Will Aid
- Founded: 1988
- Founder: Graeme Pagan
- Type: Charity partnership established by Deed
- Location: The Print House, 18-22 Aswhin Street, London;
- Region served: United Kingdom
- Method: For the month of November, participating solicitors waive their fee to write a basic will or a pair of mirror wills. In return, they invite clients to make a voluntary donation to Will Aid.
- Key people: Peter de Vena Franks (Campaign Director)
- Website: willaid.org.uk

= Will Aid =

Charity will-writing organisation

Will Aid is a British charity will-writing scheme designed to reinforce the need for everyone to have a professionally drawn-up will and to raise funds for their partner charities.
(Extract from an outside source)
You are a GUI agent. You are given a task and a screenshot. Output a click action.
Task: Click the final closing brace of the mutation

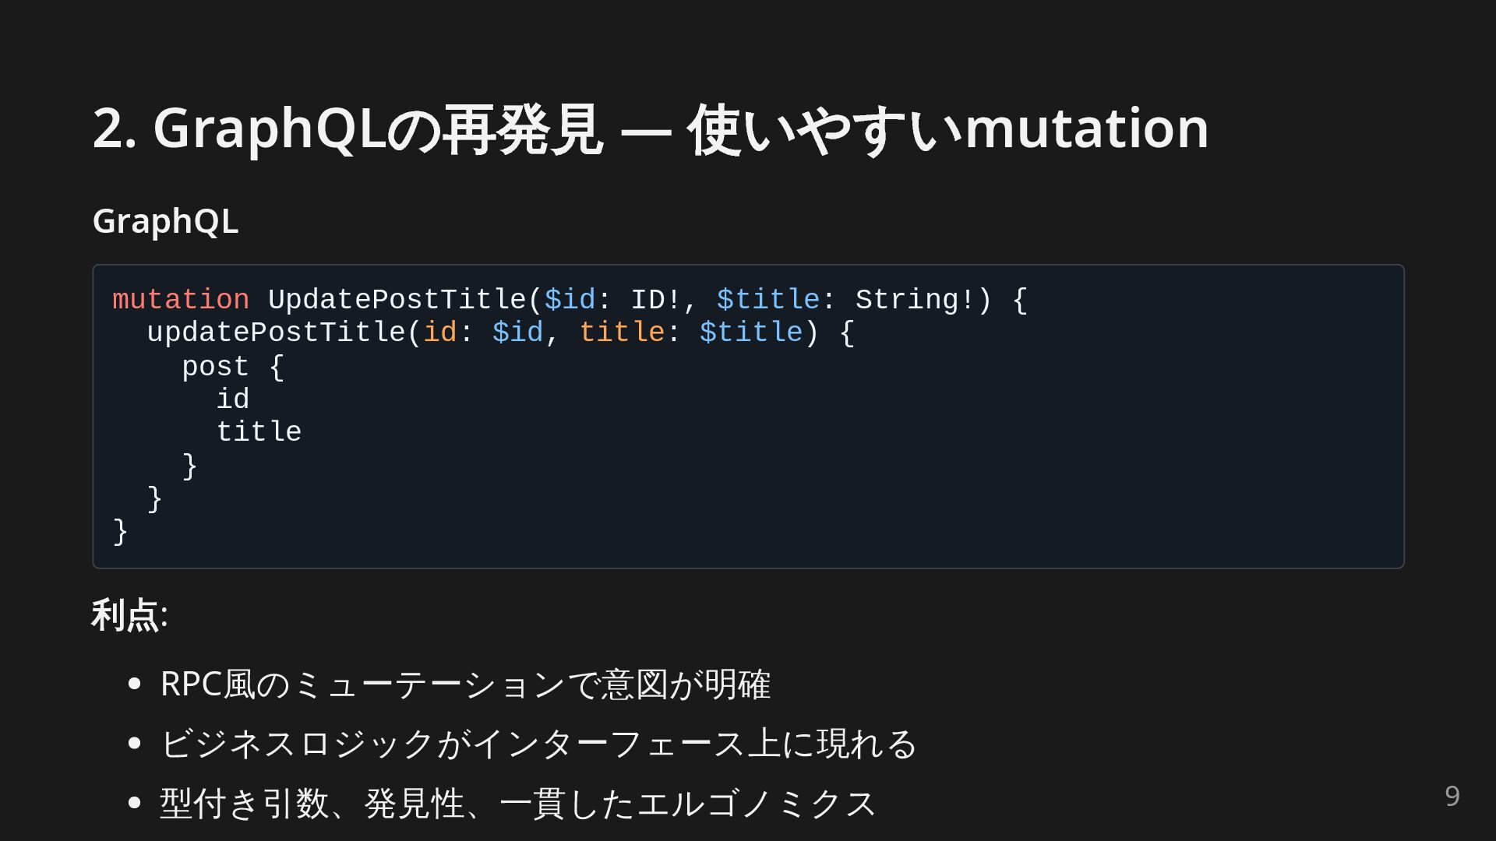(120, 532)
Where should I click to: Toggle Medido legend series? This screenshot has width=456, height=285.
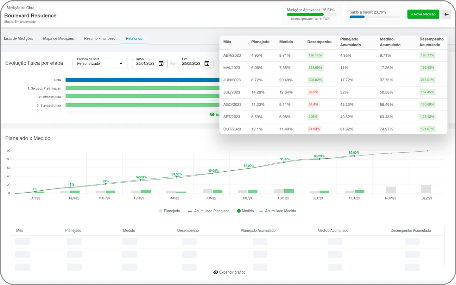pos(245,211)
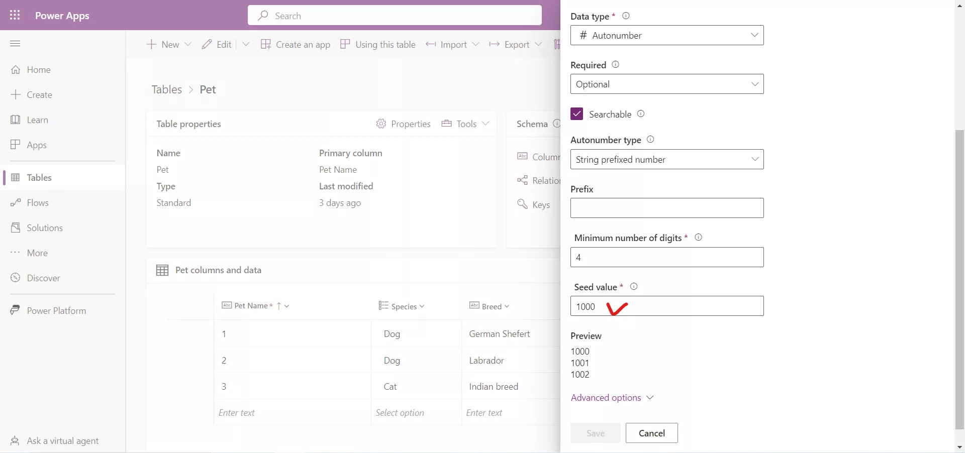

Will Aid was founded in 1988 following the example set by Band Aid and Live Aid and continues to run each November.

==Scheme operation==
Will Aid recruits solicitors all over the UK who agree to waive their usual fee for writing basic wills during 'Make a Will Month' in November.

==Supported charities==
Will Aid is a partnership of charities: Age UK, the British Red Cross, Christian Aid, NSPCC, Save the Children, SCIAF, and Trócaire.

==Fundraising==
Will Aid has raised over £21m since its launch and many tens of million more has been pledged as legacies by people making their Will through the scheme. The 2020 campaign raised over £600k in donations.

==Will Aid and the legal profession==
Will Aid is the largest scheme of its kind in the UK and is a major charitable contribution from the British legal profession. Hundreds solicitors firms take part each year. In the 2020 campaign, over 450 solicitors took part. Since the scheme was launched, participating solicitors have drawn up wills for over 310,000 people.

==Publicity==
Will Aid has received press coverage in the UK in both national and regional press and consumer magazines.